Work task >> Every line from the start of the listing below through the line that contains "Delogu contre la" is to be reproduced word for word.

Exercise materials >>
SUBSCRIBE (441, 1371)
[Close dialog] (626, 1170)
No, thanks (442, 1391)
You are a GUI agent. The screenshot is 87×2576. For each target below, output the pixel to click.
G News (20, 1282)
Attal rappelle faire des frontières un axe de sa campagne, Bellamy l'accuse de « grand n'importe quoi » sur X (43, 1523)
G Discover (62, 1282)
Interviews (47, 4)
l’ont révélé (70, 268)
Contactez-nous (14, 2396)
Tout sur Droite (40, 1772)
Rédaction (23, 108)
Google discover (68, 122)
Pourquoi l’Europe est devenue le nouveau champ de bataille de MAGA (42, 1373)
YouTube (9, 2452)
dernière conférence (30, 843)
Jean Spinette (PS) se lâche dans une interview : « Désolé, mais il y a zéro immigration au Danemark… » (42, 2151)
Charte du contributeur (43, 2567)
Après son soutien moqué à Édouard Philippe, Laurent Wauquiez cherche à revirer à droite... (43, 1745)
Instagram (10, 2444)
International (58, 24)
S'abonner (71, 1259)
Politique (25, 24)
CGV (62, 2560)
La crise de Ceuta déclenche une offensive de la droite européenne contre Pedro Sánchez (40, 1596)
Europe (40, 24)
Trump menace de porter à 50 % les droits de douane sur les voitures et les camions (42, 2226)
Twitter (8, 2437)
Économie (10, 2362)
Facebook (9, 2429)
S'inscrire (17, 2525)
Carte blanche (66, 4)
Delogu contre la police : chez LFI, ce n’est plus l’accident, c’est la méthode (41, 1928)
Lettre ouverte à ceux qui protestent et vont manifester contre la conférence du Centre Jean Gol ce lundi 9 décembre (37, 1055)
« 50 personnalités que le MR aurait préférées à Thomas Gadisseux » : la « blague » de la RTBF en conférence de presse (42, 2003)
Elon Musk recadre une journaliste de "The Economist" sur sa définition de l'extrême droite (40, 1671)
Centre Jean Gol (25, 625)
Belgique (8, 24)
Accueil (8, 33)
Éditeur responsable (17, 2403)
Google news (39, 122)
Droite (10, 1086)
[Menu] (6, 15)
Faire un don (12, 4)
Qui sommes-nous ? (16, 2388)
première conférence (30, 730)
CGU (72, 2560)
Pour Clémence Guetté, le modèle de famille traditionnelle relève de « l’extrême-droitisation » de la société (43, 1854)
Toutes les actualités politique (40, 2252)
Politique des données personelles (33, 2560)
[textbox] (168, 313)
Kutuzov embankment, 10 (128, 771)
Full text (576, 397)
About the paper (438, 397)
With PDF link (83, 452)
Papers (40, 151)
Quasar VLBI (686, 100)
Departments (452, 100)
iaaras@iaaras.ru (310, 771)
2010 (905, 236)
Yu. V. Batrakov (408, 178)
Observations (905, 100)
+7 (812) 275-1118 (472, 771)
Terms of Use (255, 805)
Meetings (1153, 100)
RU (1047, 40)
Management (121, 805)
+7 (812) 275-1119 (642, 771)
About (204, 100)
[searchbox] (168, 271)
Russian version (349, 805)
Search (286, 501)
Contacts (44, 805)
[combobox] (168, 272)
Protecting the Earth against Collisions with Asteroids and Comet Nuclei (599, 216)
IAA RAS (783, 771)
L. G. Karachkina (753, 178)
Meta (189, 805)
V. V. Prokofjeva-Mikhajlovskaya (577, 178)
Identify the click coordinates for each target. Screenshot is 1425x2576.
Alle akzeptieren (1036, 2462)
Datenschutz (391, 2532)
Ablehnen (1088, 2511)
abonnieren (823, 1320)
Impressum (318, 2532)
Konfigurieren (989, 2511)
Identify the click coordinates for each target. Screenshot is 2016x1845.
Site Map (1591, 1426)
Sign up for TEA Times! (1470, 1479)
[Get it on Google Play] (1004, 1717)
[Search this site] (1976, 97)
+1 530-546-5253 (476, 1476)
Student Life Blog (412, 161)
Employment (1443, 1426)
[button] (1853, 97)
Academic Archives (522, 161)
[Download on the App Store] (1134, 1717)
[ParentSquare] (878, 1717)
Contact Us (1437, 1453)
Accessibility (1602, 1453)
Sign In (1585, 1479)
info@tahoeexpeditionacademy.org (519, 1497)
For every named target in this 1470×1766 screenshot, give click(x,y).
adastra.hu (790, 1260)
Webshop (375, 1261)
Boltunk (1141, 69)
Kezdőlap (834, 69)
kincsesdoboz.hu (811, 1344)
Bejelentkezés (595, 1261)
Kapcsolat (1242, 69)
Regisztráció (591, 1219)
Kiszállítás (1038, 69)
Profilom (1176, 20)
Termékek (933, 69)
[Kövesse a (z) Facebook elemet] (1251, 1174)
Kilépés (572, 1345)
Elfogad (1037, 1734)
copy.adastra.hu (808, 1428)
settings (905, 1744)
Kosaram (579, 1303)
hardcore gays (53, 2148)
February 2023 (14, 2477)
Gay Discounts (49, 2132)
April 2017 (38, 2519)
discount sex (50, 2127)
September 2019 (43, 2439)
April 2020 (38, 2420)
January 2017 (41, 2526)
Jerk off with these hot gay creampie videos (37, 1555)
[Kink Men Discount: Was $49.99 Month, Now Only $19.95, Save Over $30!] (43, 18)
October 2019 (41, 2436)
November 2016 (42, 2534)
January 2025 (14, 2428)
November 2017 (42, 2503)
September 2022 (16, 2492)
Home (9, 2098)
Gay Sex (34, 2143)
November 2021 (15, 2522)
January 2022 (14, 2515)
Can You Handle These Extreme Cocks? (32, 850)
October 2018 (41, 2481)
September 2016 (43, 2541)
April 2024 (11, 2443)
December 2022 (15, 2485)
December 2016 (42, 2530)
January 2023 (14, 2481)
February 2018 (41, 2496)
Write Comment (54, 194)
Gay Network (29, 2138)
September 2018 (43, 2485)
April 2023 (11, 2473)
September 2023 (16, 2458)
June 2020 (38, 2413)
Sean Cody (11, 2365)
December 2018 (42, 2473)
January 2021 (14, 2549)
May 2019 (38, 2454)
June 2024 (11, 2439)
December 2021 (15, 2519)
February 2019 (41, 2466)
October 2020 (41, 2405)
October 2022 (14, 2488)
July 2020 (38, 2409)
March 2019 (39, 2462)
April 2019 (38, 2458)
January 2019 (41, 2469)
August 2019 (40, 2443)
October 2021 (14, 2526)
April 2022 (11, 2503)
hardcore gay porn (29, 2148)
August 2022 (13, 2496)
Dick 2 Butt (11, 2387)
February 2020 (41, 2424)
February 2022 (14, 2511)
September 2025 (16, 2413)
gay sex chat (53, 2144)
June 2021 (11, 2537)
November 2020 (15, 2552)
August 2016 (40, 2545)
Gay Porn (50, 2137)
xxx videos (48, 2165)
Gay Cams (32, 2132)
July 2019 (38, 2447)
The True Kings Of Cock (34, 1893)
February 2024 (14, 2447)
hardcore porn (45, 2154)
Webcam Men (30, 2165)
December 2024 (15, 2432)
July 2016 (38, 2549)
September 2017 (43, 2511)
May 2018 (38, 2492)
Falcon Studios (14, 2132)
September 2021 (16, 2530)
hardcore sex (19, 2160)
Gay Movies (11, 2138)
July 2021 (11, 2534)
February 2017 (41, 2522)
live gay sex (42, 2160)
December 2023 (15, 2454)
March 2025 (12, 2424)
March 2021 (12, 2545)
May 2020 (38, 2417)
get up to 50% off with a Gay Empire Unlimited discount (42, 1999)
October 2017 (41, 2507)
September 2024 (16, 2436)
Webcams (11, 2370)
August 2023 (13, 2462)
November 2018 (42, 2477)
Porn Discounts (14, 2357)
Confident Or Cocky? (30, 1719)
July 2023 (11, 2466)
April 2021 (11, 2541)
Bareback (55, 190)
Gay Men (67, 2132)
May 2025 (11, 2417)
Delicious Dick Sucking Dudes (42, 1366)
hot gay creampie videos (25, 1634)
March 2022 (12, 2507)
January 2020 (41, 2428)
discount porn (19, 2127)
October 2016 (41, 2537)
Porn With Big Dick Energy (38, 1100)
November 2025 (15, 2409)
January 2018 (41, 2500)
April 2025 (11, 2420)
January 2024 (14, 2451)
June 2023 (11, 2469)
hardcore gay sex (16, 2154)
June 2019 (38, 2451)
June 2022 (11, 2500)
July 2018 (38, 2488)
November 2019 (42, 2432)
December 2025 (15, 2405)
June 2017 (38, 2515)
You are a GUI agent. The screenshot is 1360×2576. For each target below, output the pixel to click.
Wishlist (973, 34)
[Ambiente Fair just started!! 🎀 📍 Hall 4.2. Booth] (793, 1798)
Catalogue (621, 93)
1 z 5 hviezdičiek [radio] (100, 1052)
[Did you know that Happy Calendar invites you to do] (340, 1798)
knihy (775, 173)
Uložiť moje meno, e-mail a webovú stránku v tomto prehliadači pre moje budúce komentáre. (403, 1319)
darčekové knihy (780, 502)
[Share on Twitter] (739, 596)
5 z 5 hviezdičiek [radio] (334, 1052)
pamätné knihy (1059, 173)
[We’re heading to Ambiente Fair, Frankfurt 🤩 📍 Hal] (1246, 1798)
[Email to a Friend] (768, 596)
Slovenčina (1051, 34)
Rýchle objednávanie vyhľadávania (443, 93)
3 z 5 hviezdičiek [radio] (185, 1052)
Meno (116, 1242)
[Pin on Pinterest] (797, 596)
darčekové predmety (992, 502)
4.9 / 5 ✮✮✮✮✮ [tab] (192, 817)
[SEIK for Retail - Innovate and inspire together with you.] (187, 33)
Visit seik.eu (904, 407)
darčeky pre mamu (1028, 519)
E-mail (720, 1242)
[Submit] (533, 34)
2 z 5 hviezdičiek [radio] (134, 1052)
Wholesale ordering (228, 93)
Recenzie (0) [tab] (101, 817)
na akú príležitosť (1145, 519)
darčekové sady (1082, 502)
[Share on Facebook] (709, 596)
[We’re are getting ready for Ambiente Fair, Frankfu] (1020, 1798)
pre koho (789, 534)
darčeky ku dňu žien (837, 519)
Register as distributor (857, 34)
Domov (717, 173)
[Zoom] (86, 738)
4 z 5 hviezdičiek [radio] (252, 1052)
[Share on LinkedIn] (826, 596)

Your solution >>
SUBSCRIBE (441, 1371)
[Close dialog] (626, 1170)
No, thanks (442, 1391)
You are a GUI agent. The screenshot is 87×2576. For each target below, output the pixel to click.
G News (20, 1282)
Attal rappelle faire des frontières un axe de sa campagne, Bellamy l'accuse de « grand n'importe quoi » sur X (43, 1523)
G Discover (62, 1282)
Interviews (47, 4)
l’ont révélé (70, 268)
Contactez-nous (14, 2396)
Tout sur Droite (40, 1772)
Rédaction (23, 108)
Google discover (68, 122)
Pourquoi l’Europe est devenue le nouveau champ de bataille de MAGA (42, 1373)
YouTube (9, 2452)
dernière conférence (30, 843)
Jean Spinette (PS) se lâche dans une interview : « Désolé, mais il y a zéro immigration au Danemark… » (42, 2151)
Charte du contributeur (43, 2567)
Après son soutien moqué à Édouard Philippe, Laurent Wauquiez cherche à revirer à droite... (43, 1745)
Instagram (10, 2444)
International (58, 24)
S'abonner (71, 1259)
Politique (25, 24)
CGV (62, 2560)
La crise de Ceuta déclenche une offensive de la droite européenne contre Pedro Sánchez (40, 1596)
Europe (40, 24)
Trump menace de porter à 50 % les droits de douane sur les voitures et les camions (42, 2226)
Twitter (8, 2437)
Économie (10, 2362)
Facebook (9, 2429)
S'inscrire (17, 2525)
Carte blanche (66, 4)
Delogu contre la police : chez LFI, ce n’est plus l’accident, c’est la méthode (41, 1928)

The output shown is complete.